→ **Task requirements**
Skipping all pictures, print exactly the lines below from the one with "You are a computer-use" through the final line.
---------- Raw data ----------
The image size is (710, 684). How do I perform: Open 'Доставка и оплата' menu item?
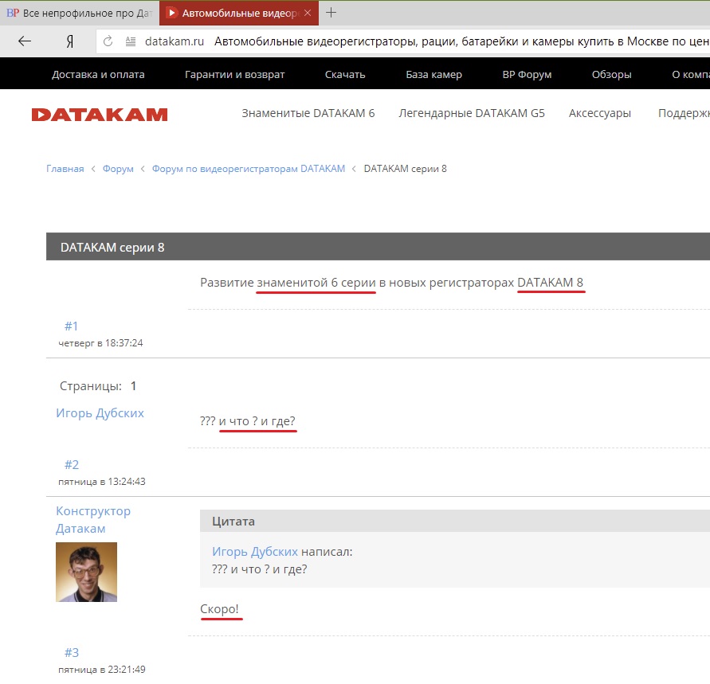point(98,75)
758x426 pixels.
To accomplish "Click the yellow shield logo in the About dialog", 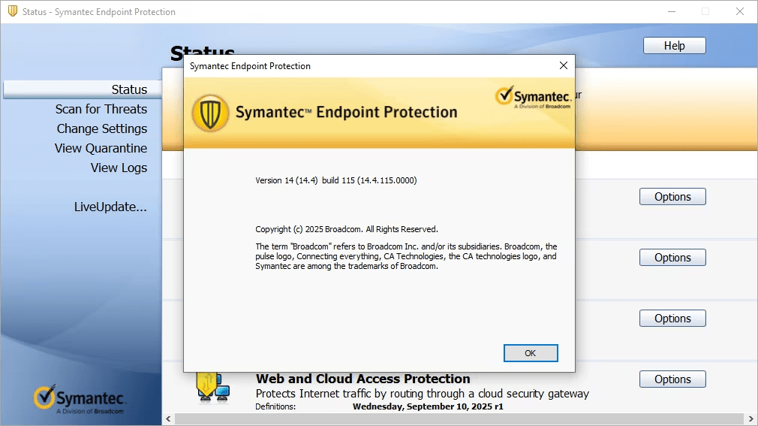I will click(x=210, y=113).
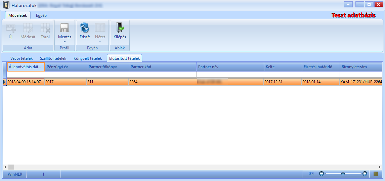Refresh data with the Frissít icon
The height and width of the screenshot is (181, 385).
click(85, 28)
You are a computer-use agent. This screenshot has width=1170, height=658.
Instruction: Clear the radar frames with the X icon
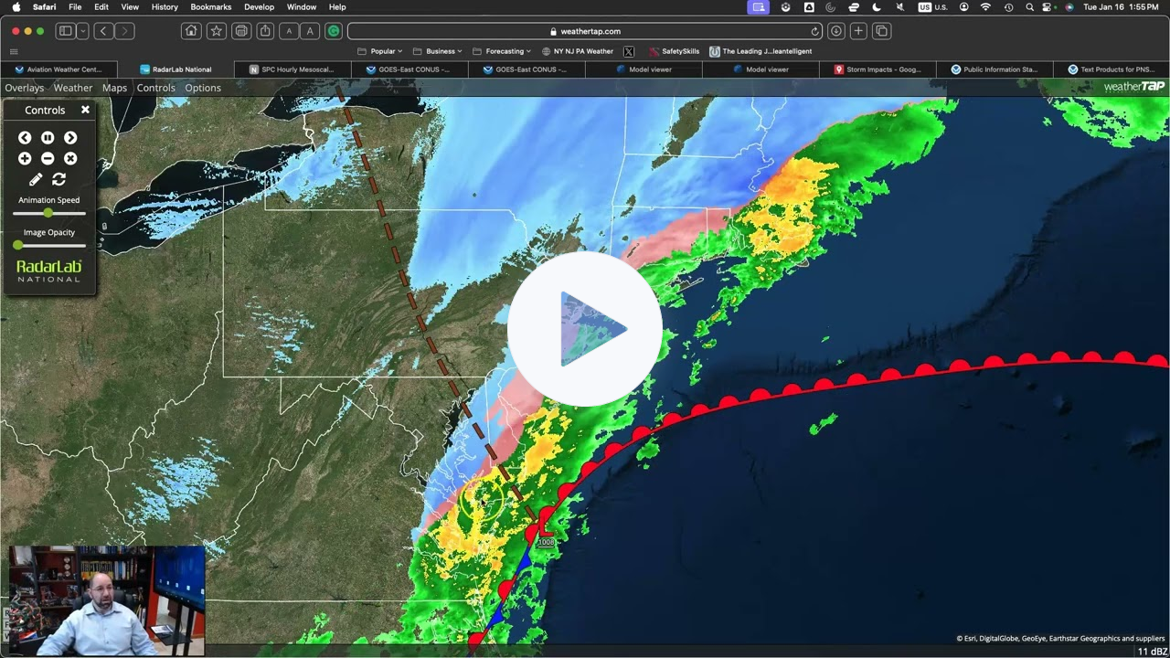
----------
→ **Response area**
You are a computer-use agent. This screenshot has width=1170, height=658.
Instruction: Clear the radar frames with the X icon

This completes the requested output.